En su carta pastoral de esta semana, el Arzobispo de Madrid, Mons. Carlos Osoro, recuerda que “dentro de muy pocos días vamos a celebrar la Navidad, que es la fiesta de la Luz y de la Paz, del Asombro y de la Alegría, del Bien y de la Verdad, que se extiende por todo el universo, porque ‘Dios se ha hecho hombre’. De tal manera que la Luz, la Paz, el Asombro y la Alegría, el Bien y la Verdad, tienen nombre y rostro, por eso pongo estas palabras con mayúscula, el nombre y el rostro no es más que Jesucristo. Dios se hace hombre para que podamos estar con Él y también llegar a ser semejantes a Él. Dios desciende a nuestro mundo, se acerca a nosotros, viene a nuestro encuentro, nos interpela y nos invita a renacer con Él, en Él y desde Él. Dios vive en la ciudad de Madrid y en todos sus pueblos, pues tiene muchos testigos que saben que han de dar a conocer a Jesucristo, han de ser rostros vivos del Señor. Hombres y mujeres que se han encontrado con Él, lo han contemplado, conocido y viven desde este acontecimiento de gracia y amor, dejándose seducir por el Señor y conducir por su gracia y por su amor”.
“Personas y familias convertidas en verdaderas iglesias domésticas, comunidades cristianas e instituciones que están marcadas, desde lo más profundo de sí mismas, por aquél acontecimiento que comenzó en el portal del Belén, donde el Hijo Eterno de Dios se hace un Niño pequeño y se dirige a cada uno de nosotros. ¡Qué maravilla y qué prueba más grande de la presencia del amor de Dios en medio de nosotros! Dios ya no está lejos, no es desconocido, no es inaccesible, se hizo prójimo de nosotros y ha restablecido la imagen del hombre. Se hizo don, se ha dado por nosotros a sí mismo. Si hemos conocido al Señor y, muy especialmente, si lo acogemos en nuestra vida, se genera el compromiso de vivir en la comunión del Corazón mismo de Jesucristo”.

* [LISTA DE TAREAS]
a - Responde a estas preguntas sobre la carta pastoral navideña:
(i) ¿Qué cargo tiene Mons. Carlos Osoro?
(ii) ¿Qué nombre y rostro tienen la Luz, la Paz y las demás palabras escritas con mayúscula?
(iii) ¿Dónde comenzó el acontecimiento que marca a personas, familias e instituciones?
b - Prolonga la carta pastoral navideña a partir de su última frase.

* [EXTRACTO DE DATOS]
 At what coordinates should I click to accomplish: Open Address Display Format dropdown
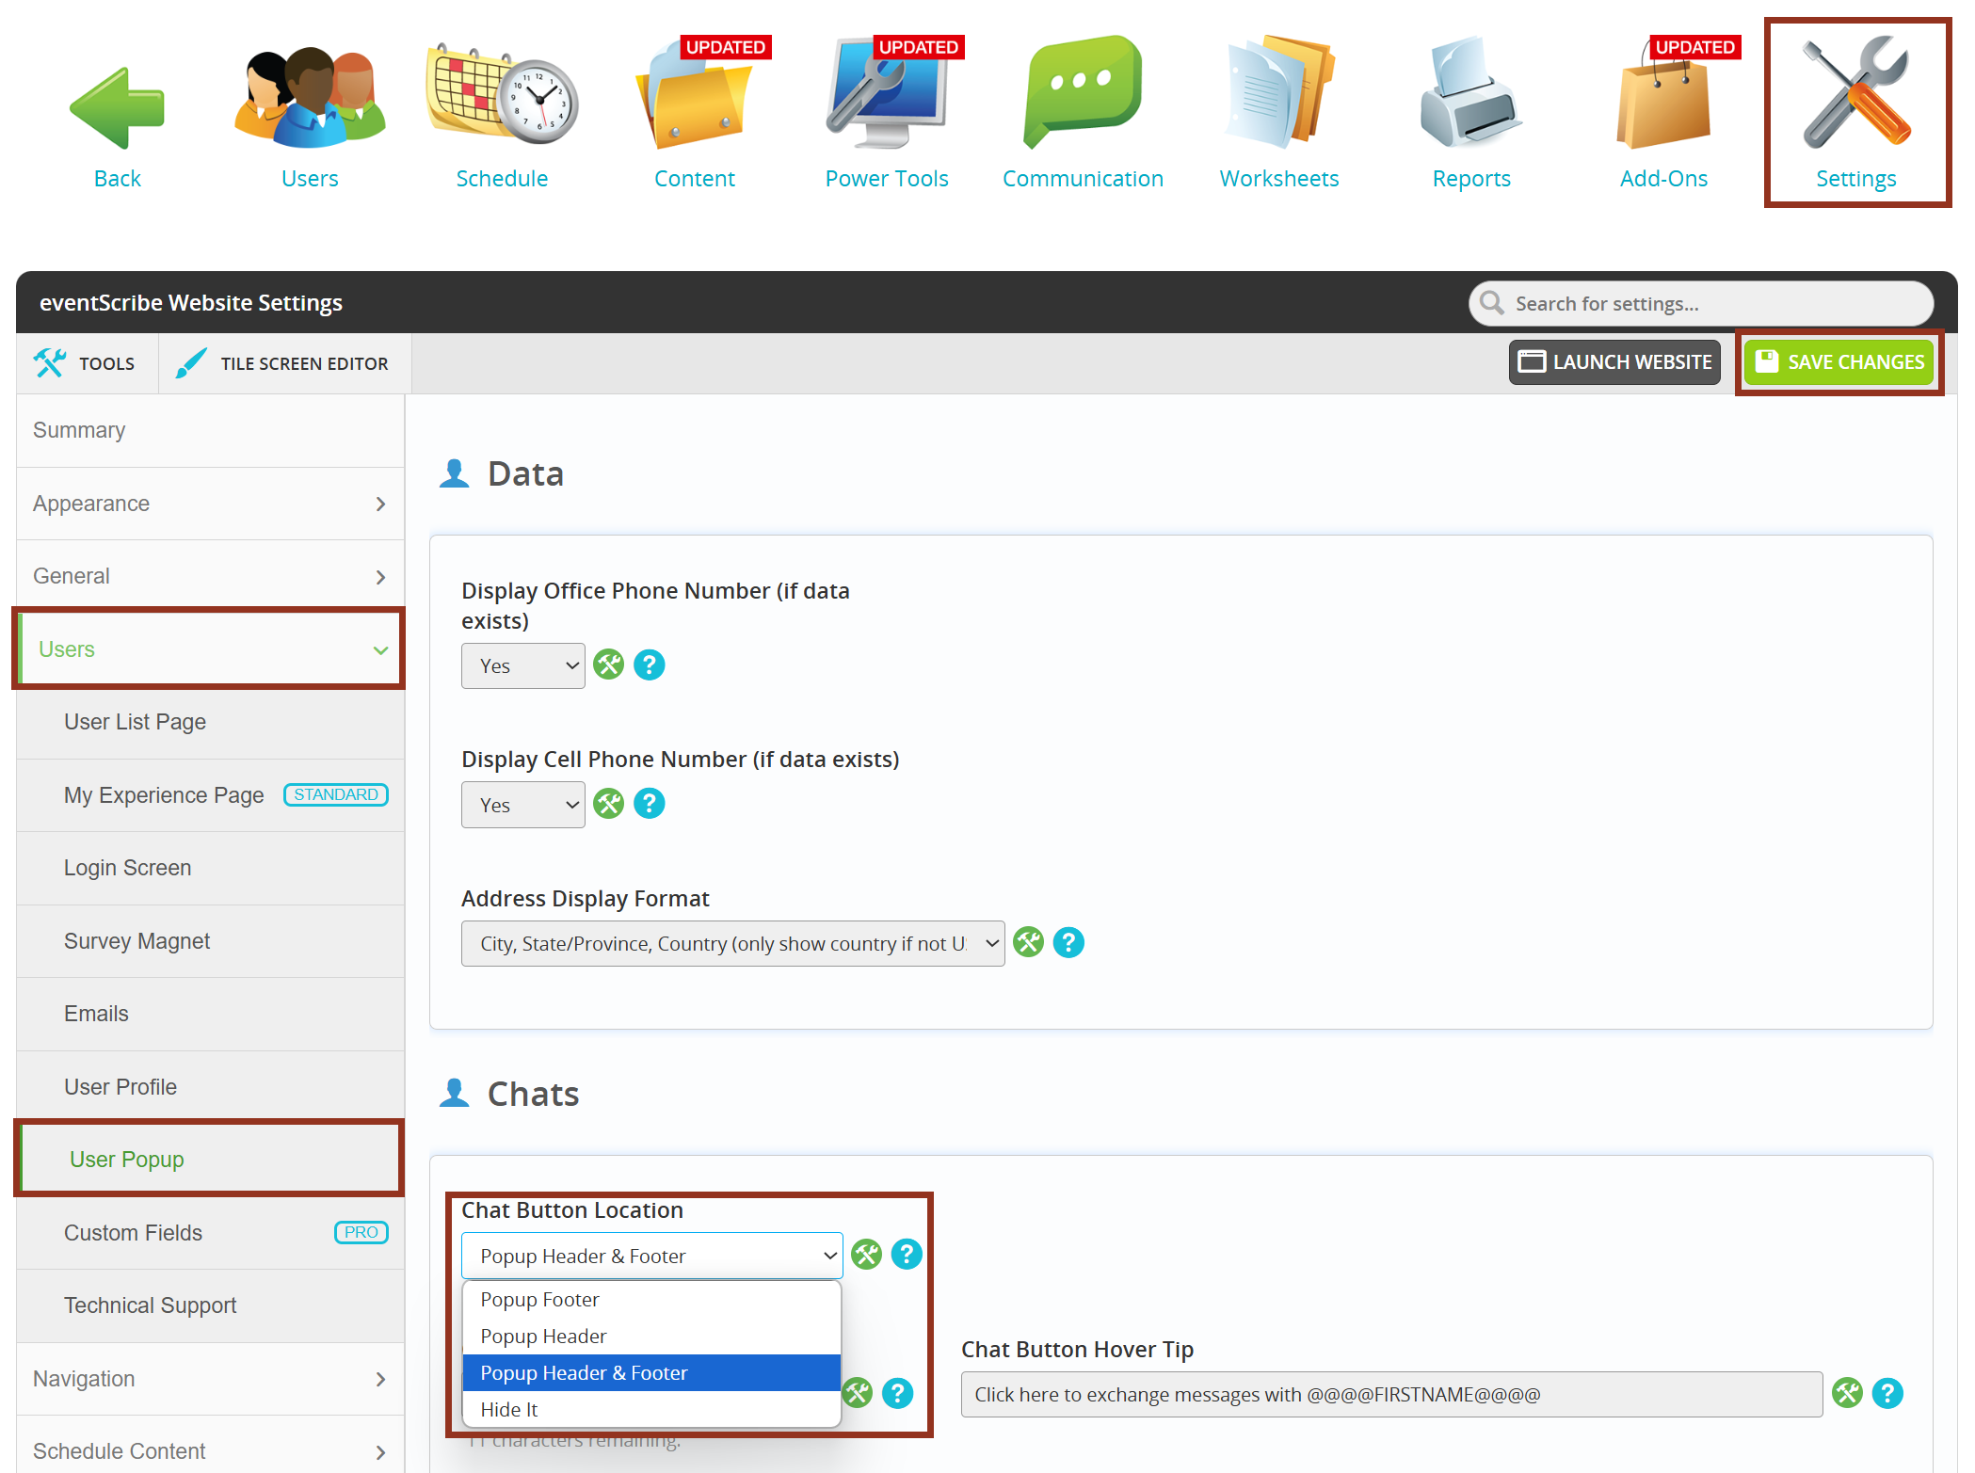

* * *

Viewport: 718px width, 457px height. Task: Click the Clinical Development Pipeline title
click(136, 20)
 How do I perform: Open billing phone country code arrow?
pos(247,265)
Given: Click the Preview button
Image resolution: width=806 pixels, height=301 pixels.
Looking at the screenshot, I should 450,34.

--

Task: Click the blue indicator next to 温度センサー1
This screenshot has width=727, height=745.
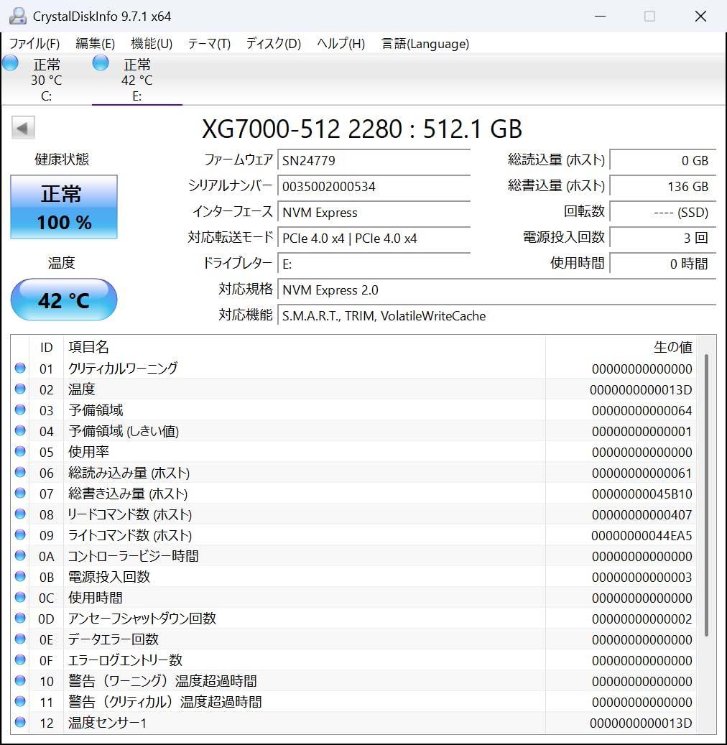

* [EN RESPUESTA]
a -
(i) Es Arzobispo de Madrid.
(ii) Jesucristo.
(iii) En el portal de Belén.

b -
Para Mons. Osoro, vivir mostrando el rostro de Dios tiene como consecuencias “que nuestra ciudad tiene otra imagen, que no es momentánea, que cambia y renueva la vida misma, pues ya no hay caminantes que van al lado sin conocerse, ya no hay vecinos que se ignoran. Jesucristo, al transformar nuestro corazón, nos hace transformar la ‘ciudad’, nos hace construir la ‘nueva ciudad’. Pasando de ser esa ciudad de los que se ignoran a la ciudad de los que se llaman y se aman. Pasando de la ciudad de los sin nombre o del número a ser la ciudad en la que todos tienen nombre y rostro. Las consecuencias son tangibles. El humanismo cristiano engendra un dinamismo intenso para tratar al otro como hijo de Dios y hermano, como imagen de Dios que es. Y esta es la razón de que en nuestras calles, en nuestros barrios, en nuestros pueblos, y en todos los lugares donde habitamos, todo se renueva desde esa vida nueva que nos regala como gracia Jesucristo. Él está en nosotros, y por eso todo discípulo del Señor, en medio del mundo, engendra la fraternidad que genera la adhesión a Él, y ese cambio radical de estilo de vida supone ‘estar entre’ todos los hombres, desde un ir-desde y un ir-hacia”.
Por eso, invita a proponer y a promover “la cultura del encuentro, de la comunión y de la integración” dando “tres pasos en nuestra existencia”. Así, “somos enviados: hemos de vivir la vocación a la convivencia con los otros y con Dios. Tener esta conciencia de enviados es importante”. “El Señor se acercó a nosotros para que lo diésemos a conocer”, por lo que “urge que todos los hombres conozcan la alegría del Evangelio”. “Por ello dar y proclamar la ‘buena noticia’, que es el mismo Jesucristo, tiene que ser nuestra pasión”.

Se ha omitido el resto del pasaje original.